§ **Assigned task**:
Reproduce the data below exactly as written. Pictures do not belong in the copy.

§ **Data excerpts**:
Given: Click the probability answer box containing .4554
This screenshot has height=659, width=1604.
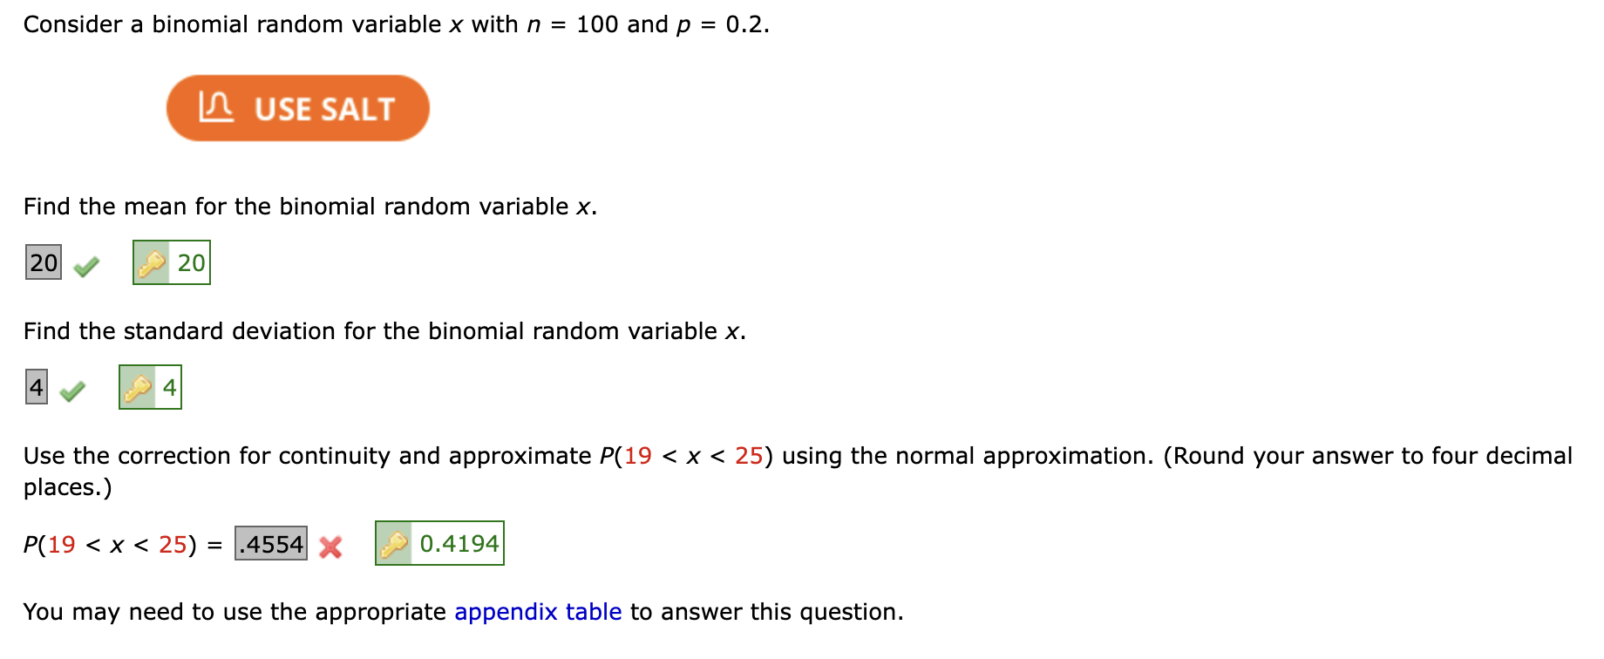Looking at the screenshot, I should click(x=270, y=545).
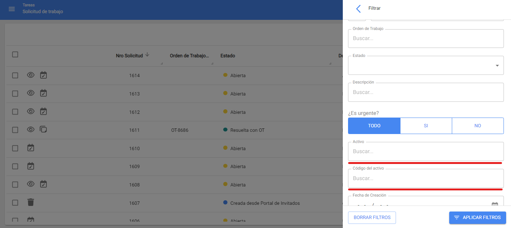Click calendar edit icon for request 1610
This screenshot has width=511, height=228.
(x=31, y=148)
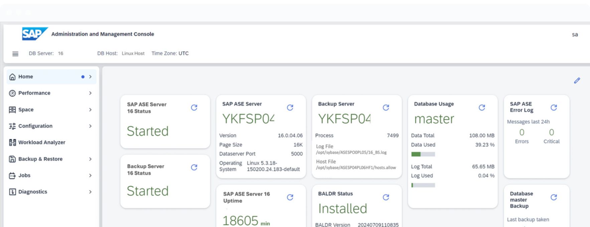Viewport: 590px width, 227px height.
Task: Refresh the SAP ASE Server 16 Status card
Action: (194, 107)
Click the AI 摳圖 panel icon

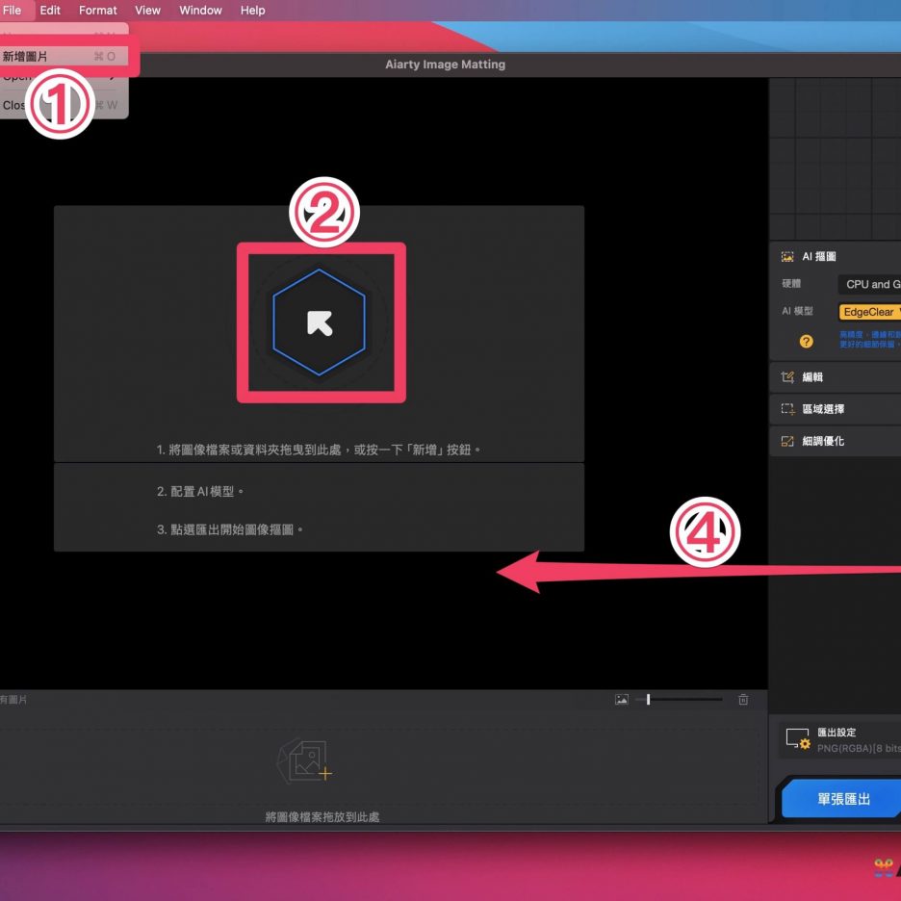(x=787, y=257)
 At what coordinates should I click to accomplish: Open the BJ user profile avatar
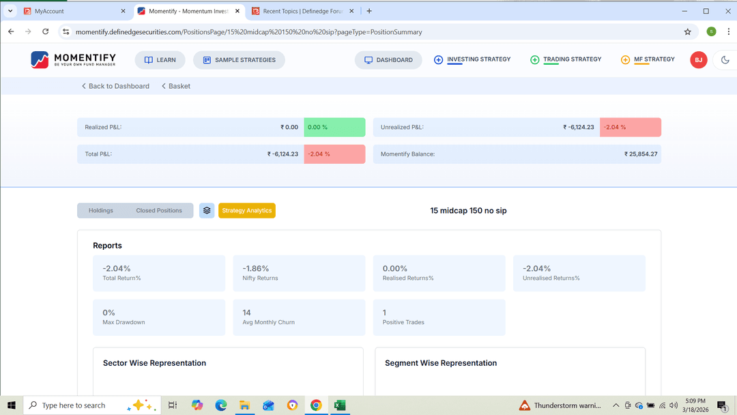698,60
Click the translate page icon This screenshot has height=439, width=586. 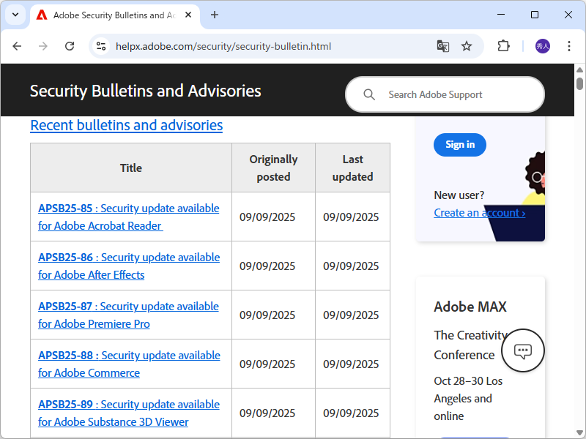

§ **Reply**:
Given: Click the probability answer box containing .4554
This screenshot has height=659, width=1604.
Looking at the screenshot, I should click(x=270, y=545).
Click calendar edit icon for request 1610
This screenshot has width=511, height=228.
(x=31, y=148)
Viewport: 590px width, 227px height.
Task: Refresh the SAP ASE Server 16 Status card
Action: (194, 107)
Click the AI 摳圖 panel icon

(x=787, y=257)
 At what coordinates should I click to accomplish: Open the BJ user profile avatar
698,60
Click the translate page icon This screenshot has height=439, width=586. 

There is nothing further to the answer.